In March, a Legislative Auditor’s initial report on the case was scathing in its criticism of the university’s handling of the case of Markingson, a mentally ill young man from St. Paul who committed suicide in 2004 while enrolled in a U of M industry-sponsored clinical trial.
In that report, legislative auditor James Nobles wrote:
“The Markingson case raises serious ethical issues and numerous conflicts of interest, which University leaders have been consistently unwilling to acknowledge. They have repeatedly claimed that clinical research at the University meets the highest ethical standards and dismissed the need for further consideration for the Markingson case by making misleading statements about past reviews. This insular and inaccurate response has seriously harmed the University of Minnesota’s credibility and reputation.”

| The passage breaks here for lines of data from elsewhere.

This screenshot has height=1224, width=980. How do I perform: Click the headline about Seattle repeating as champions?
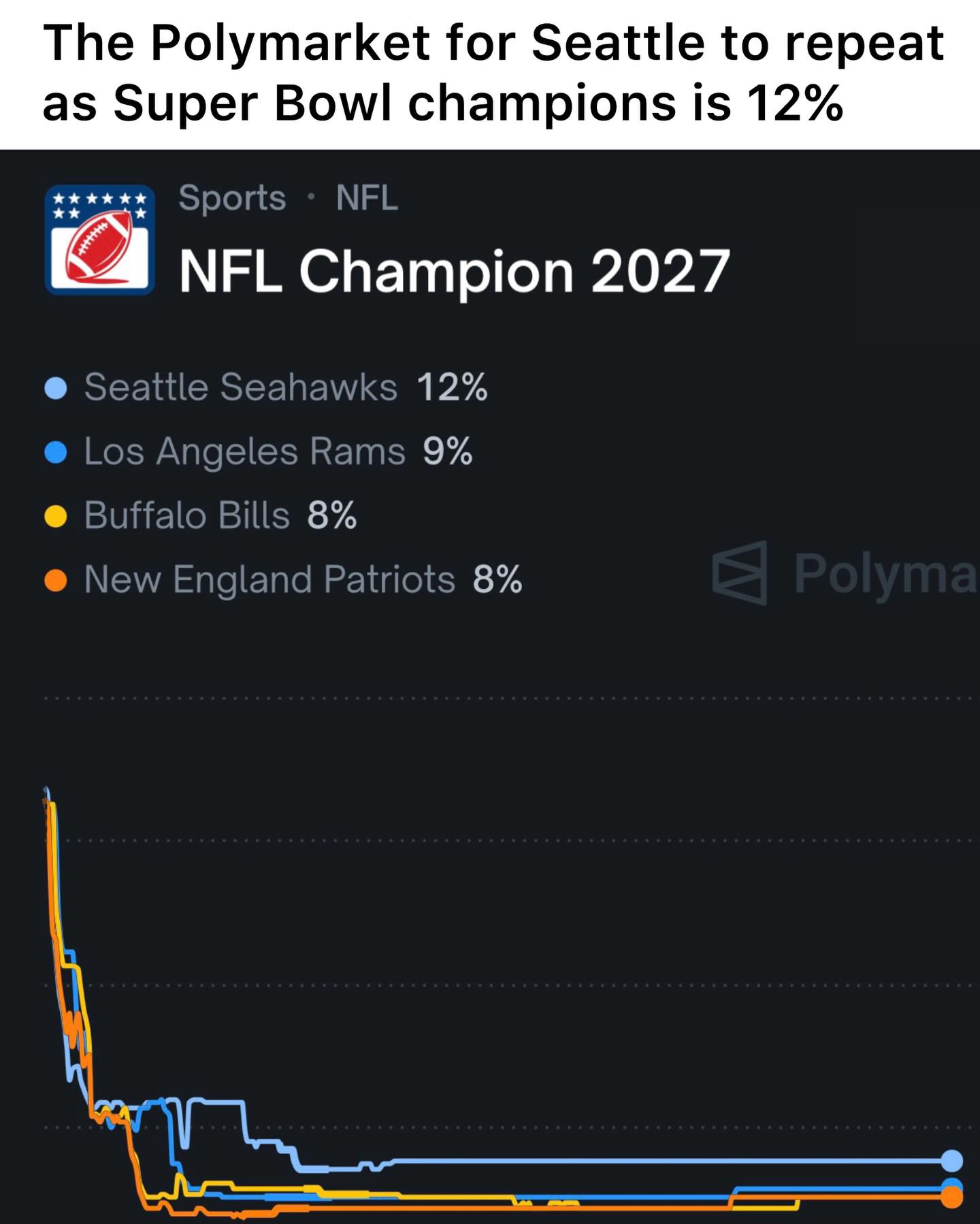pos(493,72)
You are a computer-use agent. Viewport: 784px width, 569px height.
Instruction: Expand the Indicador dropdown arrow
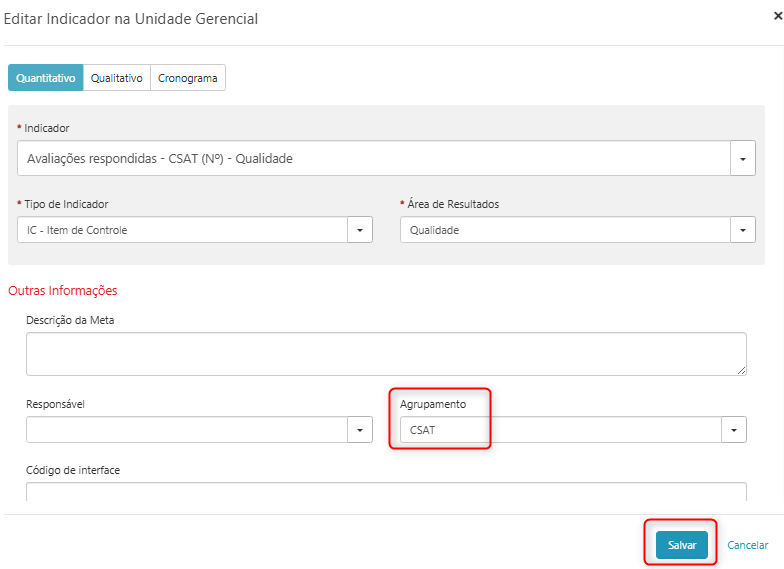point(743,158)
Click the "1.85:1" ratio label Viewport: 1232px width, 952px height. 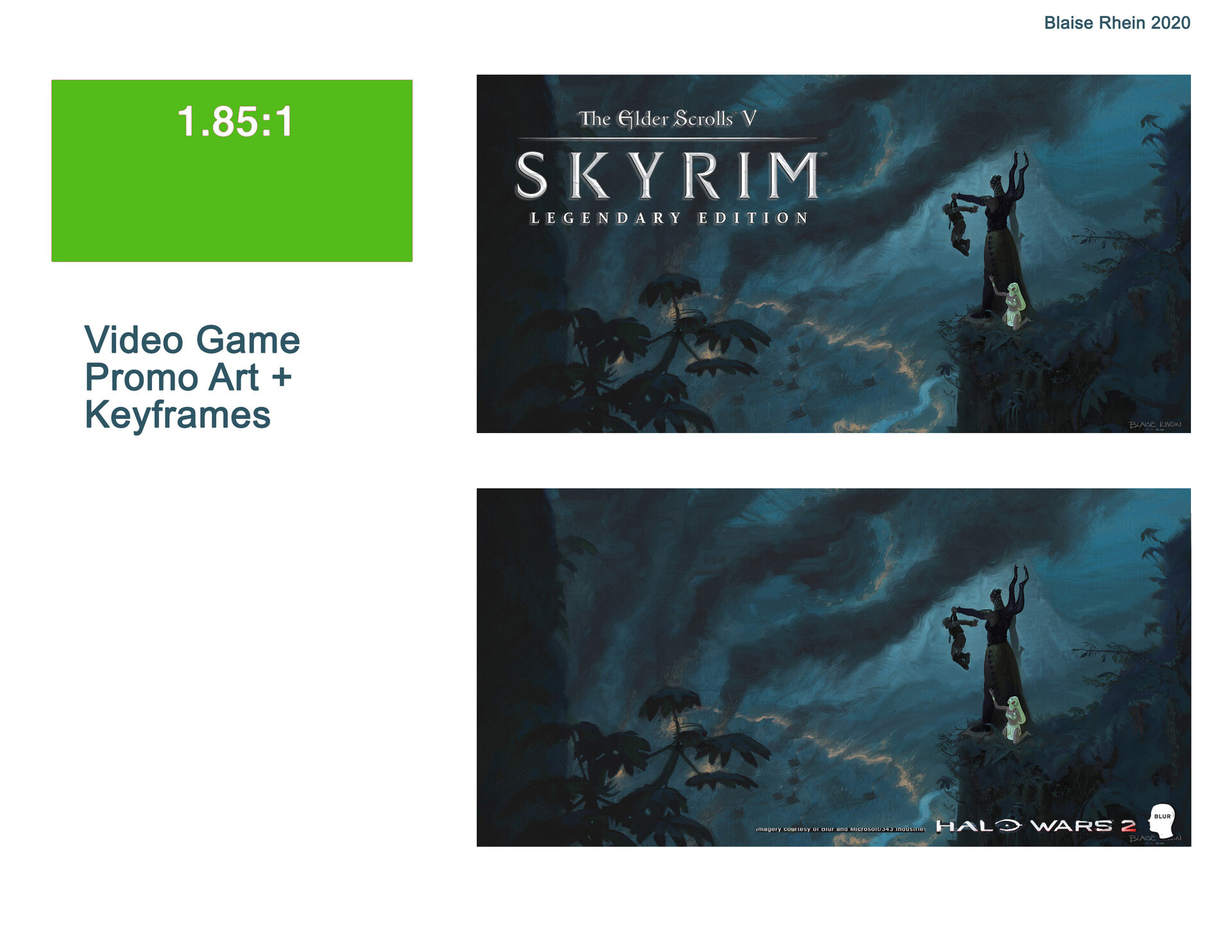tap(235, 121)
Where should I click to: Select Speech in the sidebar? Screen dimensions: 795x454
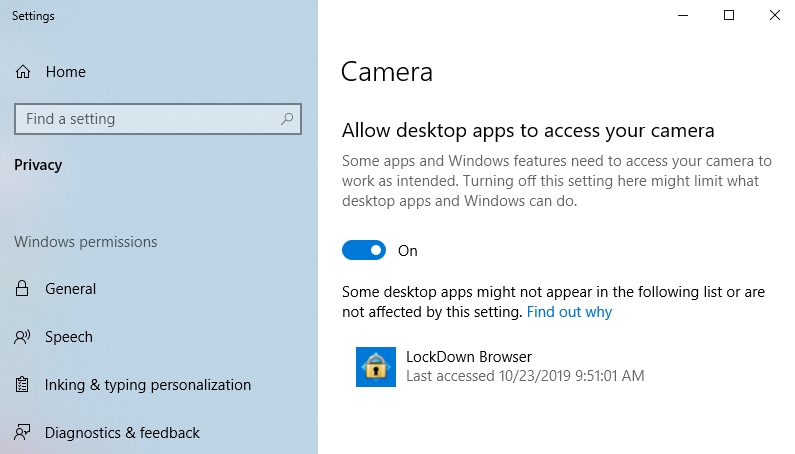[x=69, y=337]
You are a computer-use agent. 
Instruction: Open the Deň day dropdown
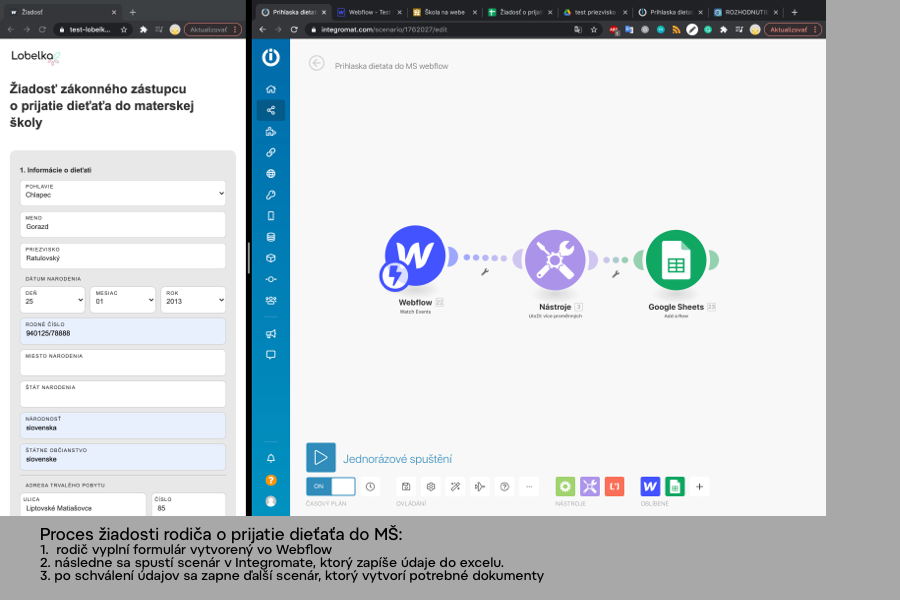(x=53, y=300)
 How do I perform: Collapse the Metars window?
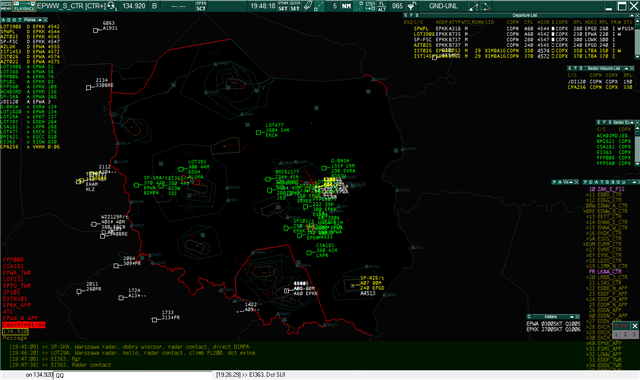[572, 317]
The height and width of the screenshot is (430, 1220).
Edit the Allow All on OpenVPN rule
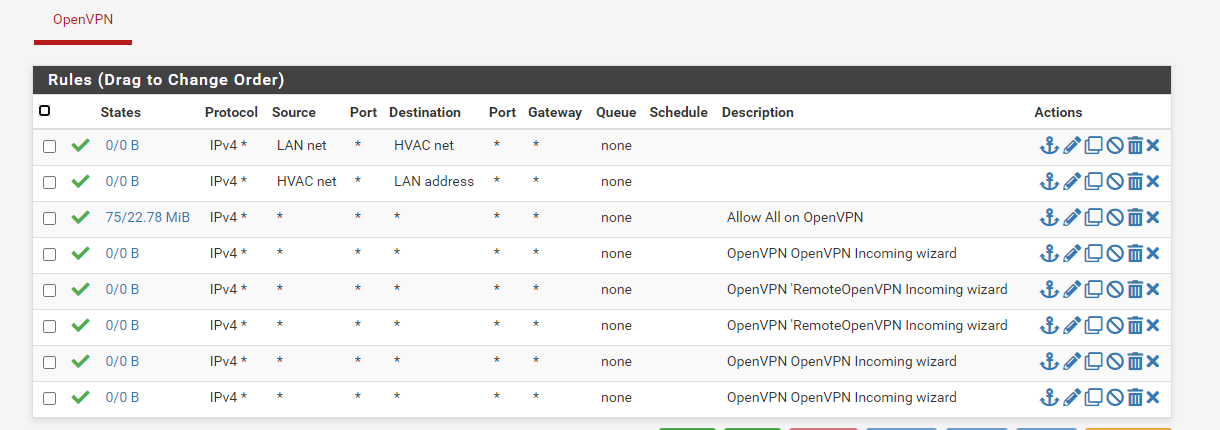click(x=1072, y=218)
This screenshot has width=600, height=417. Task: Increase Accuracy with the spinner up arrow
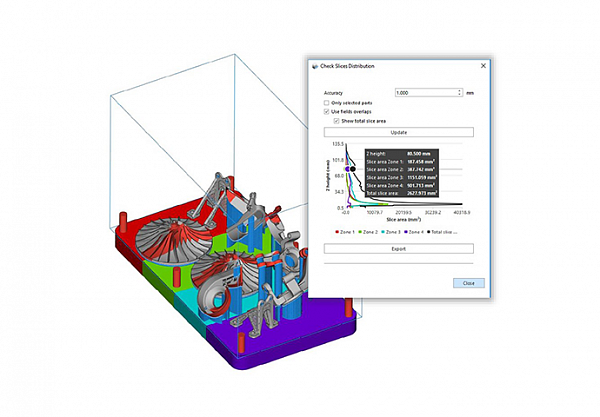(x=458, y=90)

The University’s Board of Regents last week approved a plan designed to strengthen research protections.
Board Chairman Richard Beeson said of the new plan: “It charts the right course for the future of medical research at this University, and we will oversee its full implementation.”
The new Legislative Auditor’s report, issued this morning, had two goals:
- Determine whether anyone — other than Markingson — died while participating in a University of Minnesota Department of Psychiatry industry-sponsored study
- Assess whether researchers conducting psychiatric studies at the University have adequately reported adverse events to the University’s Institutional Review Board
The reviewers found one other death reported in relation to industry-sponsored studies, but said it was clearly not related to the research.
But the review says that University researchers often provided the Institutional Review Board “with little documentation about the nature of adverse events or whether those events related to the study.”
The reviewers also offered some options for better reporting of adverse events.